The equation describing Newton's "law of universal gravitation" is discussed on pages 138-139 of your text. Notice that he assumed that it applied right across the whole observable heavens, which is why it is called "universal." That is, Newton hypothesised that it should explain not just the falling of an apple but also the motion of the stars and planets, an extrapolation which was very bold. We can only speculate about whether or not Newton considered a geometric analogy like that of the paint-sprayer in developing the law of gravitation (or rationalizing it to himself). What we do know is that he tried to test the dependence, to see if it really was inverse-square and far-reaching. How do you imagine he did that? One obvious possibility is to drop an apple and see how quickly it accelerates downward under the pull of the Earth's gravity, then to go up on top of a high mountain so that we are somewhat farther away from the bulk of the material constituting the Earth. A dropped apple in such a location should feel somewhat less gravity and accelerate less rapidly. This is indeed true, but the problem is that such a change of position is really too small to matter much, even if we climb a very tall mountain. As we will see below, it is our distance from the center of the Earth that matters, and even the top of the tallest mountain is not much farther away than we are at sea level when compared to the 6000 kilometer radius of the planet. It would be better to get very far from the Earth, and drop something from a great height. By Newton's reasoning, it should accelerate only slowly downwards. How can we do this experiment? In modern times, you can imagine going off in a rocket to deep space and doing a controlled experiment, but the amazing thing is that Newton thought a way in which Nature is already doing it for us! He realized that the moon is in fact continuously `falling' as it orbits the Earth. Its sideways motion would carry it off in a straight line except for the Earth's gravity, which causes it to fall toward the Earth by about 1.4 mm for every kilometer of sideways motion. The effect of this continuous behaviour is that the moon orbits the Earth in a near-circular orbit. In fact, Newton's calculations of the rate of the moon's downward fall yielded exactly what would be expected by analogy to the falling apple, except that it is much reduced by the hypothesised (and now confirmed) inverse-square weakening of the gravitational force.

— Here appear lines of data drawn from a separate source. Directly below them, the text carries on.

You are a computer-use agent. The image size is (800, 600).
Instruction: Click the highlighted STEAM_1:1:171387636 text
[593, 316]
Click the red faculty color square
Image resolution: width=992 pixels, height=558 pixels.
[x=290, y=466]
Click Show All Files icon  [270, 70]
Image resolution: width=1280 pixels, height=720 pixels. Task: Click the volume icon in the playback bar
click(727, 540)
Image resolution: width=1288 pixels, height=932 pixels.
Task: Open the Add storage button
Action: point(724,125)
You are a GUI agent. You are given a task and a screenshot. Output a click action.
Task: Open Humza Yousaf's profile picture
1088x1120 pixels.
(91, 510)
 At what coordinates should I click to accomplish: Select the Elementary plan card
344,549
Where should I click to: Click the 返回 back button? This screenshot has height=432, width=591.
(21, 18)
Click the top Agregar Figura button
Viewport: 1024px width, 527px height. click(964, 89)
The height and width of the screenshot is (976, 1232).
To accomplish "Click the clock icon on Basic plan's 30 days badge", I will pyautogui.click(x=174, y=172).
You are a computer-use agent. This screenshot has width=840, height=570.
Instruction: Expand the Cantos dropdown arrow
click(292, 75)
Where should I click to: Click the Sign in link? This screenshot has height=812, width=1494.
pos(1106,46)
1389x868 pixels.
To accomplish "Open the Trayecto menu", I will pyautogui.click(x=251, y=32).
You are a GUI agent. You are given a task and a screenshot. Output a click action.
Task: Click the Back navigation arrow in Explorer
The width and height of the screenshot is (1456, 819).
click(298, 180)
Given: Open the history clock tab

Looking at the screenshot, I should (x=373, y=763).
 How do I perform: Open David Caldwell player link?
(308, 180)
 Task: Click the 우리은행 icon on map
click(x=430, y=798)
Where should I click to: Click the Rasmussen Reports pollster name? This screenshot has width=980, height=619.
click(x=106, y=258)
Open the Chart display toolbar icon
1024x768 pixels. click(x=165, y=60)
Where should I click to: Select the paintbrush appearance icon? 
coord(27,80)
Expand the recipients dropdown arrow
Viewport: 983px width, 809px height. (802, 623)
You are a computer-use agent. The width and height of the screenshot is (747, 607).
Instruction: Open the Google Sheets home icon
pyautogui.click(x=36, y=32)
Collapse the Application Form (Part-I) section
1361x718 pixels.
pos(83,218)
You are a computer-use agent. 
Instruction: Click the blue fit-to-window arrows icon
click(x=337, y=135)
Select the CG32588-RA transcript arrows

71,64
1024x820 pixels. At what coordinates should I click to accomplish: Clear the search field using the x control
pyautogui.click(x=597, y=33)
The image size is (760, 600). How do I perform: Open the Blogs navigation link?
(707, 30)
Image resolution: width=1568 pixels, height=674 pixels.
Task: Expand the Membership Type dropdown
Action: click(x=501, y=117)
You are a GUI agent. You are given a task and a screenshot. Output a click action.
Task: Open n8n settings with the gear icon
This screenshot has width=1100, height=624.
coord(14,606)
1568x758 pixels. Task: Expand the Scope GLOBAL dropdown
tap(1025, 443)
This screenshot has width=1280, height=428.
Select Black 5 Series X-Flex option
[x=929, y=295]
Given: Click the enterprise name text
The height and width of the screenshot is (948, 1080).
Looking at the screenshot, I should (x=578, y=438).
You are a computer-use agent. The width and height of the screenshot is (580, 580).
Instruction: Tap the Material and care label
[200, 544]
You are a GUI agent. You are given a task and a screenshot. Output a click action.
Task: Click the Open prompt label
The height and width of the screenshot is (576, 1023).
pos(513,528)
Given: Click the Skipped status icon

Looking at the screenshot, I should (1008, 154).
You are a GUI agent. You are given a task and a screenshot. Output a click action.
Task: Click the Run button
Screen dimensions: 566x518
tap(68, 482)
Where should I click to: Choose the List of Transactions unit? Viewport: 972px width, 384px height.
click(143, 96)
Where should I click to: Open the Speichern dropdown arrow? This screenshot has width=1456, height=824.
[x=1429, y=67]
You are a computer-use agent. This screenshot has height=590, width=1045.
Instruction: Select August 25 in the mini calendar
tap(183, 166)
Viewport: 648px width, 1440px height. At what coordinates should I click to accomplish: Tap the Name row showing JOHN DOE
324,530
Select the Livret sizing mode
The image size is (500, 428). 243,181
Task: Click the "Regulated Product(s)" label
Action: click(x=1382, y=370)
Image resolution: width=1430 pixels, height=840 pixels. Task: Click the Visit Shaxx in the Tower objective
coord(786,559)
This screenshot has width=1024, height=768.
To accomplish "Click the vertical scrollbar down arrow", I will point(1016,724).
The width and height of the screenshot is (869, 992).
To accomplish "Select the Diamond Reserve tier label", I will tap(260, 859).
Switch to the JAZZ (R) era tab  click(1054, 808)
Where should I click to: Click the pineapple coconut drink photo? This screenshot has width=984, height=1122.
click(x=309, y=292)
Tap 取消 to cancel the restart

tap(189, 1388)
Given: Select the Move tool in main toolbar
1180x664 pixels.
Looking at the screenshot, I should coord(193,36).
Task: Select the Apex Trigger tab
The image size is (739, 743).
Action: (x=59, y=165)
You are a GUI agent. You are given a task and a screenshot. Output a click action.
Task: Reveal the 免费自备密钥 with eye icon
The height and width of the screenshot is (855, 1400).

Gravity: A Modern Perspective.

There is one more point I should make about gravitation. I have remarked on its weakness and its inverse-square dependence on distance, but it is also important for you to realize that it is not really special in quite the way Newton thought. He saw it as different from other forces in that it could reach out across empty space "without strings" and provide what he called `action at a distance.' He saw this as completely distinct from everyday forces such as are provided by strings pulling, hands pushing, and the like. In fact, this distinction is irrelevant. The forces provided by strings and hands are macroscopic (i.e. large-scale) manifestations of a microscopic equivalent of the same `action at a distance', except that in this case the force at work is that of electromagnetism. Fundamentally what is happening is that there are repulsive forces between charged particles in your hand and the book you are pushing. The laws that describe these repulsive forces are themselves inverse-square and describe influences which act across the space between the constituent particles: strictly speaking, the electrons and other atomic constituents never really "touch" at all. (Of course, this is a matter of semantics, complicated by the fact that we tend to visualise electrons and other sub-atomic particles as tiny billiard balls, when in fact they are something rather different, as we will learn). In any event, the modern physics understanding of forces has changed considerably, so these kinds of discussions and distinctions are in a sense irrelevant now. In fact, it is currently theorised that gravitation and all other forces, including the electromagnetic force, are simply different manifestations of one force. The underlying mathematics of this is intimidatingly complex, but I will say a bit more about it conversationally later in the next term, in Phys 016.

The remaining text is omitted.